A remissão ao falecido professor Milton Santos, um dos maiores intelectuais negros de nosso país, vem a calhar por causa do corte de R$ 69 bilhões no Orçamento da União anunciado na sexta-feira pelo ministro do Planejamento, Nelson Barbosa. A presidente Dilma Rousseff classificou-o como estritamente necessário, ou seja, nem tão grande que provoque o colapso do governo, nem tão pequeno que não surta o efeito desejado. Sobre os dois aspectos, porém, há controvérsias.

Estima-se que haverá uma contração de 1,2% no Produto Interno Bruto (PIB) em 2015 — o que será o pior resultado em 25 anos. Até então, previa-se que o PIB encolhesse 0,9% neste ano. Os maiores cortes foram efetuados nos ministérios das Cidades (R$ 17,2 bilhões), da Saúde (R$ 1,7 bilhão), da Educação (R$ 9,4 bilhões) e dos Transportes (R$ 5,7 bilhões). Ou seja, o maior impacto do ajuste fiscal será no cotidiano da população, na chamada vida banal.

Sucateamento
Há dois aspectos a considerar. O primeiro, é a política de “focalização” dos gastos sociais nos mais pobres, que se traduziu durante os governos Lula e Dilma na transferência direta de renda para aproximadamente 13 milhões de famílias, uma escala sem precedentes, na qual o corte foi menor: R$ 1,3 bilhão.

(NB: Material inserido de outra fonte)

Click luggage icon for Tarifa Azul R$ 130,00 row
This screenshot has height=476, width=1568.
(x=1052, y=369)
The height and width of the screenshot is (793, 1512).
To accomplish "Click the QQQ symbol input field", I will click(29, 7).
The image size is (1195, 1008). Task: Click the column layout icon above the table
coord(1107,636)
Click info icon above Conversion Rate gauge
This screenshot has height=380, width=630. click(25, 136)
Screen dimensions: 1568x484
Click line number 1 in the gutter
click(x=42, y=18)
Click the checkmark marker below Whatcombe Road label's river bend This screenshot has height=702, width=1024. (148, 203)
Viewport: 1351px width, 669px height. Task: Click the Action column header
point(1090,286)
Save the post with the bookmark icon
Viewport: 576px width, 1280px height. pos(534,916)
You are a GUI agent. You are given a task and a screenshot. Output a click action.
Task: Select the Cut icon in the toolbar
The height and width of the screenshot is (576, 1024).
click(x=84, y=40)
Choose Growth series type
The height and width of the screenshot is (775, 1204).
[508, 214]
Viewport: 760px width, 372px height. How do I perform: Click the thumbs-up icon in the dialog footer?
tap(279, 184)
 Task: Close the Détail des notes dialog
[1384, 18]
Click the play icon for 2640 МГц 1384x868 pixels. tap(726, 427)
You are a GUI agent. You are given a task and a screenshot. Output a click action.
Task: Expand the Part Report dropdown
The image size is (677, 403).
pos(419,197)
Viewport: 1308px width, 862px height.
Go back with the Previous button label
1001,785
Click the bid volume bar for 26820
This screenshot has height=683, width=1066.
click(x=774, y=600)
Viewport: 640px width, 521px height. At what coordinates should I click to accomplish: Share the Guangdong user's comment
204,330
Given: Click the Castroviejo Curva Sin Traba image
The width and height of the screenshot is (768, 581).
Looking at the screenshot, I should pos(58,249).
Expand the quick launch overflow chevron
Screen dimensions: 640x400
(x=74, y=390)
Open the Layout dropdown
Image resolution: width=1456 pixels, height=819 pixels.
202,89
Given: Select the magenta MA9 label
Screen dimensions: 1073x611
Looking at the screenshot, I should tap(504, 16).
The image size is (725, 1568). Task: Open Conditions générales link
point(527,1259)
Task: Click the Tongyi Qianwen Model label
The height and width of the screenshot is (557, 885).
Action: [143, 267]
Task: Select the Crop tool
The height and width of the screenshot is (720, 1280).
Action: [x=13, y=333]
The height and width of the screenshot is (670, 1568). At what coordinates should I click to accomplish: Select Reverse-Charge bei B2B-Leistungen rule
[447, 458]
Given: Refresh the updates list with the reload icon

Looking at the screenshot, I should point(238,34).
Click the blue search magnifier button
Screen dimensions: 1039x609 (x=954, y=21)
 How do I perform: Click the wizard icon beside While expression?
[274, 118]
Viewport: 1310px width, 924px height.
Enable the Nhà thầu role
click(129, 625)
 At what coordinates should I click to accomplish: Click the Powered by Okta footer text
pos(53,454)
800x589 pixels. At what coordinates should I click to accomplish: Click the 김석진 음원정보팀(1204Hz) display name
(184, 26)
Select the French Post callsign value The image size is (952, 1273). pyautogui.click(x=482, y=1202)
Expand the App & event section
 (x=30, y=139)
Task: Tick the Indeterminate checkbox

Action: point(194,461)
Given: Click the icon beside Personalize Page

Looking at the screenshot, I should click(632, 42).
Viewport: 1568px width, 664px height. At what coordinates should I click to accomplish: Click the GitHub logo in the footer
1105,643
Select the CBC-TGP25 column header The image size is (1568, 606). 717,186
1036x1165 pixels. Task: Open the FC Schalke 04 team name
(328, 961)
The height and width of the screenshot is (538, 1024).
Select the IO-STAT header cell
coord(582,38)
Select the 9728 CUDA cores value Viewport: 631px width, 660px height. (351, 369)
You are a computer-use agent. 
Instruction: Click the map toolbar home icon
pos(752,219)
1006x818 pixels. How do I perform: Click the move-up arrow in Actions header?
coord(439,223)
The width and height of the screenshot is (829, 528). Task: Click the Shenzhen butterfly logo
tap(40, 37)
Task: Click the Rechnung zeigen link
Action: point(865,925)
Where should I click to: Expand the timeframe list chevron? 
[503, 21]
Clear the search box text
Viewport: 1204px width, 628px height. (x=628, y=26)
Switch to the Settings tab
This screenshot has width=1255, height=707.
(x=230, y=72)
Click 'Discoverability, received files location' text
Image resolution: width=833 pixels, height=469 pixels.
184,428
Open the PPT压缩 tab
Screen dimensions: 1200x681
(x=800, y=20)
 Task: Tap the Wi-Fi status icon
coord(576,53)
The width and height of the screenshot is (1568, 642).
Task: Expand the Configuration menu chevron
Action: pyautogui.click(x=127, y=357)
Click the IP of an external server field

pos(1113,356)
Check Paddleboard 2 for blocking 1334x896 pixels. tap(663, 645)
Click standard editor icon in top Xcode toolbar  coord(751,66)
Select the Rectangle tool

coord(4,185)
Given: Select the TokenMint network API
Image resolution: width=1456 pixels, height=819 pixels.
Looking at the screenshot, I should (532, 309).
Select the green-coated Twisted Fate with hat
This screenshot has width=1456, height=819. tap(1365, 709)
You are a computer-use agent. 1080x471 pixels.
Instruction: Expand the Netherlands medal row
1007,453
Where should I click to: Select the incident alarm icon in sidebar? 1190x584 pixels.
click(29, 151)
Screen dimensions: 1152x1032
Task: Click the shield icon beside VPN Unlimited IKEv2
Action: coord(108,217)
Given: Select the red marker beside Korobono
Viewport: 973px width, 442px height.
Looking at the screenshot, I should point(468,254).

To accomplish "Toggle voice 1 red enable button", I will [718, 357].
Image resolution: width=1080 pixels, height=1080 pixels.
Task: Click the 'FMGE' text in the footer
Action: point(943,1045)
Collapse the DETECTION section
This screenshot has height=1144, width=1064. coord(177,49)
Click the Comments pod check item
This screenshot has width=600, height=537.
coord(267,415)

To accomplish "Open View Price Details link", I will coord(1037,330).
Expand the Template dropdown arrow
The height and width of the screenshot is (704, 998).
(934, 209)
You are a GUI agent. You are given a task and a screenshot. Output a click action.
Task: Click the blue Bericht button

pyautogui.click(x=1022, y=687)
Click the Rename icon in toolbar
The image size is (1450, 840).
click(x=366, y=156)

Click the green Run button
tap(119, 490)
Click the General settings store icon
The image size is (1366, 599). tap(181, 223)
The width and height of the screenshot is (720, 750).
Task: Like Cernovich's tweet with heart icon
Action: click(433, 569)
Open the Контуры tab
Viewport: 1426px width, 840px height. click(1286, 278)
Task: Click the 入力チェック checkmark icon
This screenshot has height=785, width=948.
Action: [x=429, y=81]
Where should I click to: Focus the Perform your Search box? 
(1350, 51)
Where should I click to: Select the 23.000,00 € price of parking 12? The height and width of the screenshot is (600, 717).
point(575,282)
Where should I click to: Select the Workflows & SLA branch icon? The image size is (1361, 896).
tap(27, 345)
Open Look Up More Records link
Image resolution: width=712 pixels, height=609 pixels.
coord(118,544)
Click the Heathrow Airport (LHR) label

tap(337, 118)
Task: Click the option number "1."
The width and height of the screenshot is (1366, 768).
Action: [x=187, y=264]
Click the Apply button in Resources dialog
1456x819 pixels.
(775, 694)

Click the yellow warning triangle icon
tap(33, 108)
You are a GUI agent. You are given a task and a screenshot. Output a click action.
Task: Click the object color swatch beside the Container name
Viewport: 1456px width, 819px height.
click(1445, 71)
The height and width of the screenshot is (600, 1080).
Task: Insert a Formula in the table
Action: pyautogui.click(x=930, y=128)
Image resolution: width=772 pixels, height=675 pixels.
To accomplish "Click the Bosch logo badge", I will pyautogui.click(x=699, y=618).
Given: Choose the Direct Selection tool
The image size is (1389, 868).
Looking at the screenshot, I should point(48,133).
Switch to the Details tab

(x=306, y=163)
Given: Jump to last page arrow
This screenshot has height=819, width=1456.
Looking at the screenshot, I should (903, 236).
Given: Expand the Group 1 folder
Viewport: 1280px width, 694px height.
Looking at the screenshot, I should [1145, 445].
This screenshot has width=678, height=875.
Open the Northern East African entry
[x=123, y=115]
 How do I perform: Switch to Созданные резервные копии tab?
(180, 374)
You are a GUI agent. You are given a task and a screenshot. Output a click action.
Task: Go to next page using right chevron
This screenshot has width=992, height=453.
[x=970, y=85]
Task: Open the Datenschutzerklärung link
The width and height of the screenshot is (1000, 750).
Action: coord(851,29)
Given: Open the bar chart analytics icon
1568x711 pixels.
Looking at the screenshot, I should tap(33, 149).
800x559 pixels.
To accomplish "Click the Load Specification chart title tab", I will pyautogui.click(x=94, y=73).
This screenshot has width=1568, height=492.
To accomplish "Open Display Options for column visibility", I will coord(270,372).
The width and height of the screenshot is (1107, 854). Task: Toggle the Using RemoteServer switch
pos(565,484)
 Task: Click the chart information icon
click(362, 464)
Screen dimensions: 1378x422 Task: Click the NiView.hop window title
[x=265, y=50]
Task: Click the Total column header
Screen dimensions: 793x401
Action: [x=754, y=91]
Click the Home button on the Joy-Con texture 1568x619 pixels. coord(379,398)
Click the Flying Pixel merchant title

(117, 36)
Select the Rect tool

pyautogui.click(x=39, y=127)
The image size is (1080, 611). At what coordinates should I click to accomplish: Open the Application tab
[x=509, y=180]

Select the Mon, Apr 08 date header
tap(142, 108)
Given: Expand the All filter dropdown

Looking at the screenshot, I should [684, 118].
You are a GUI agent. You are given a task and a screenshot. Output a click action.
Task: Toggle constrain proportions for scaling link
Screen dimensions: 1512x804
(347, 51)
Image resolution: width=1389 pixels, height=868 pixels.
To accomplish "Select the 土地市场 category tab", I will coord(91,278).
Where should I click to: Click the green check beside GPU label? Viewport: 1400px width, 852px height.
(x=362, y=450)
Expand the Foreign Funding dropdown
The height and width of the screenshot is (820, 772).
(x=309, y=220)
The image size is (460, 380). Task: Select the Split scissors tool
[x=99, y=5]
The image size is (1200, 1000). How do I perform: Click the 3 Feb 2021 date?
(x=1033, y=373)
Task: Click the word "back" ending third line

Essa política social foi eficiente no combate à miséria absoluta e na elevação do padrão de consumo das famílias, mas, em contrapartida, as políticas “universalistas” — na saúde, na educação e nos transportes, principalmente — foram relegadas a segundo plano e sucateadas.

A questão levantada pelo professor Milton Santos ganha ainda mais relevância porque, ainda assim, as políticas universalistas foram aprisionadas por interesses econômicos poderosos. Vêm daí os descalabros da relação entre o SUS e os estabelecimentos de saúde privada; a perversa hegemonia do lobby rodoviário na política de transportes, tanto de cargas como de pessoas; a opção pelo padrão de transporte individual nos centros urbanos em razão dos interesses das montadoras de automóveis; a bolha imobiliária gerada pela especulação nas grandes cidades brasileiras; e a péssima qualidade do ensino brasileiro, cuja expansão se deu em função da acumulação privada e não das reais necessidades do país quanto à formação de mão de obra qualificada e ao exercício da cidadania.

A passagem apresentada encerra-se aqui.